Воображаемый
уровень отношений проявляется в соперничестве/сотрудничестве Фрейда с Флиссом, с другим собой, с Ирмой и заключенными в ней образами. Символический уровень – отношения на уровне символа, означающего, буквы. Принципиально здесь, что буквой затронуто желание. Неудивительно, что Лакан говорит: «Бессознательное позволяет обнаружить место желания – вот смысл первого сделанного Фрейдом хода, уже в «Толковании сновидений» не просто подразумеваемого, а подробно разработанного и артикулированного» [28:53]. Символ, буква – то, что действует исключительно в режиме повторения. Бессознательное – машина повторения. Символическое возможно только в отношениях с воображаемым и реальным. Реальное – распад сети отношений, обнажающий потустороннюю телесность, жуткий взгляд, опрокинутый в горле Ирмы. В этом сновидении мы сталкиваемся с тем, что «перед нами своего рода предельное переживание, трепетное предвосхищение последнего, окончательного реального» [17:251]. Трепет на пределе. Трепет – в уже заведенном там повторении.Машина повторения действует не столько в символическом,
сколько на его рубеже, на пределе с реальным. И настойчивость, навязчивость этого повторения уготована болезненно сочащимся наслаждением. Неудивительно, что Лакан говорит о возврате лежащего в основе повторения наслаждения: «то, что интересует нас в облике повторения и вписывается в диалектику наслаждения, оказывается направленным против жизни» [28:53]. Неслучайно Фрейду открывается на уровне навязчивого повторения действие влечения смерти. По ту сторону принципа удовольствия – влечение смерти, повторение, наслаждение.Одна из «конечных» мыслей о желании в сновидении «Об инъекции Ирме» это, можно сказать, желание Фрейда-праотца, желание владеть всеми женщинами. Здесь еще раз можно вспомнить Якоба Фрейда и то, что «пожелания смерти своему отцу усиливаются в тот момент, когда смерть эта стала реальностью. Само «Толкование сновидений» выросло, по словам Фрейда, из смерти его отца. Фрейд, таким образом, хотел бы видеть себя виновным в смерти отца» [28:153]. Эта смерть, это отцеубийство является «условием наслаждения. Пока Лай не устранен – в бою, где победа Эдипа вовсе не означает для него вступление в наследство наслаждением матери, – пока Лай не устранен, повторяю, этому наслаждению не бывать» [28:150]. Лакан обращается к сновидению одного из пациентов Фрейда, в котором прозвучали слова «он не знал, что он мертв», и предъявляет логику выбора:
«либо смерти не существует и нечто переживает ее – что не решает еще вопрос о том, знают ли мертвые, что они мертвы; либо по ту сторону смерти нет ничего – и ясно тогда, что они этого не знают. Так что никто, по крайней мере из живущих, не знает, что такое смерть. Интересно, что спонтанные формулировки, возникающие на уровне бессознательного, говорят о том, что смерть для кого бы то ни было, строго говоря, непознаваема» [28:154].
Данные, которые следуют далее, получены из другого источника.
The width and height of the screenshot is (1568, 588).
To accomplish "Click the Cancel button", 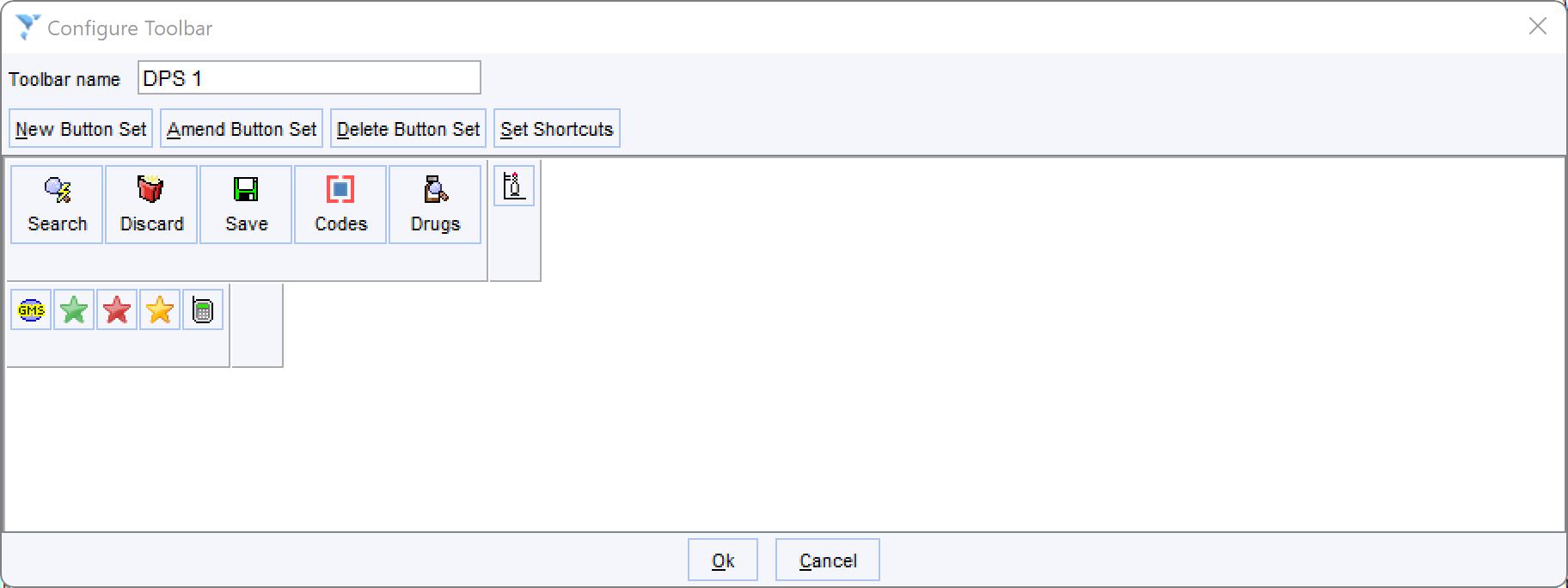I will (828, 560).
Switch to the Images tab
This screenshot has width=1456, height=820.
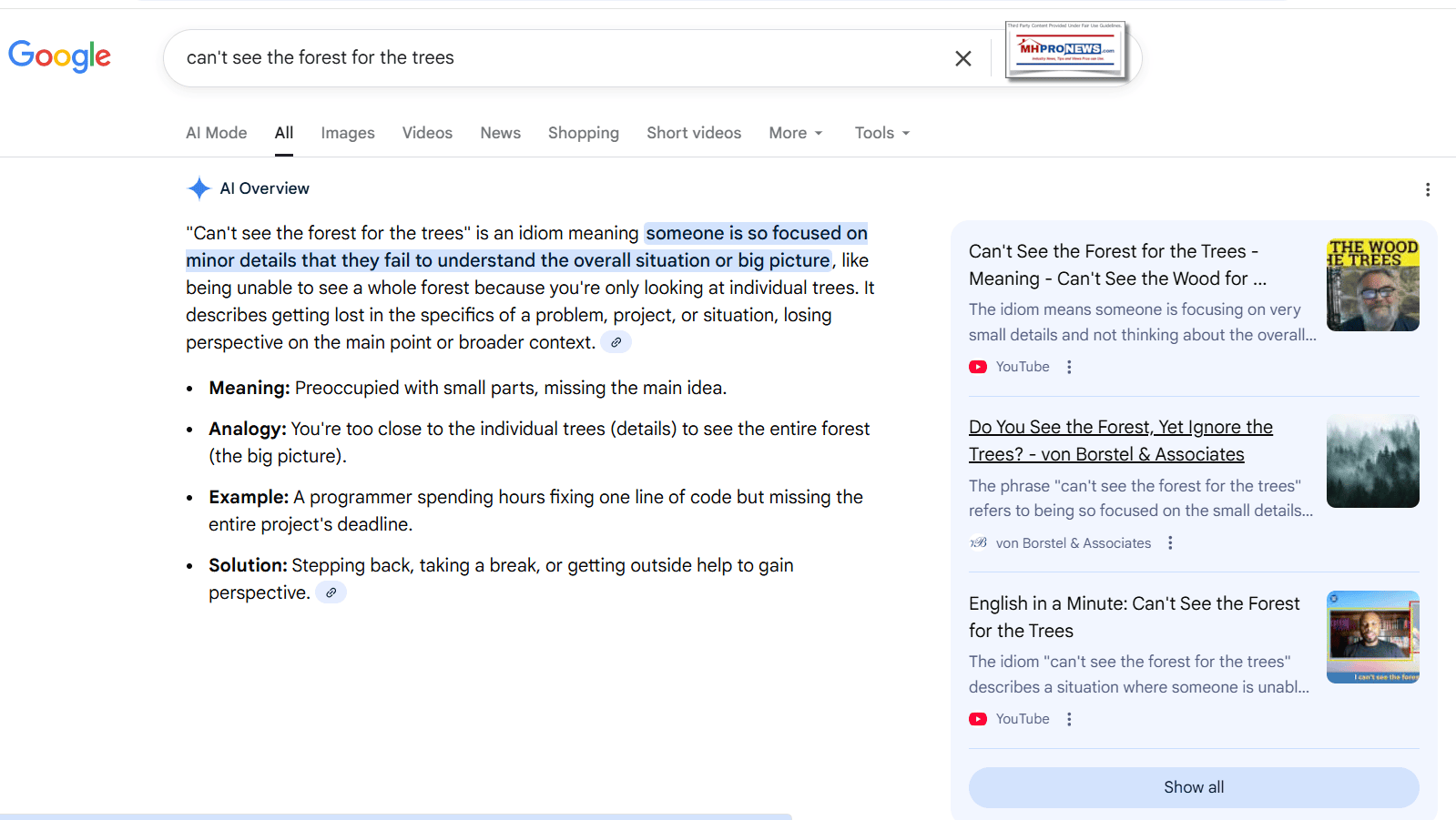(347, 133)
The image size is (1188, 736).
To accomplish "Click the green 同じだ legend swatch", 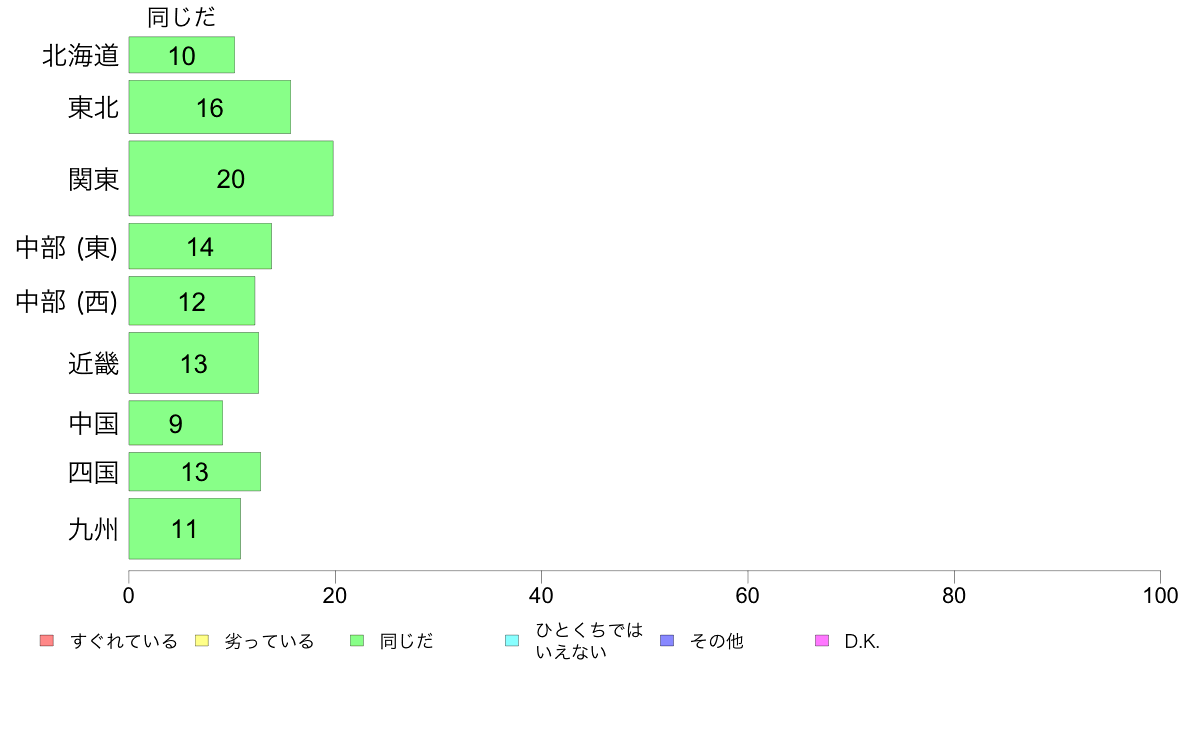I will pyautogui.click(x=357, y=641).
В 1972 году Лакан вновь возвращается к вопросу сна и сновидения. Он говорит: если сновидение об инъекции Ирме и показывает «что-то возвышенное, божественное, так это то, что сущность сна – приостановка связи тела с наслаждением»
[30:179]. Доступ к наслаждению не закрыт, но связи с телом как таковым уже нет. Отец умер, но «мертвый отец и есть страж наслаждения, источник наложенного на него запрета» [28:155]. Отец мертв, доступ к наслаждению изначально в последействии закрыт, и «человек не может насладиться тем, чем ему на роду написано насладиться. Фрейдовская терминология устанавливает, таким образом, эквивалентность мертвого отца наслаждению. Именно он, отец этот, держит наслаждение, так сказать, про запас» [28:154].Мертвый отец вполне может играть роль в сновидении. Вместе с М., например. Но наслаждение он держит про запас. Оно отложено на потом. Сновидение экранирует и упорядочивается на экране. «Спать не значит пребывать в беспорядке. Наслаждение же как таковое ведет к беспорядку» [30:179]. Работа означающих цепей во сне не прекращается20
. Она откладывает наслаждение в сторону. Главное – экранировать реальное! Скрывать и представлять! Скрывать в представлении, не за ним!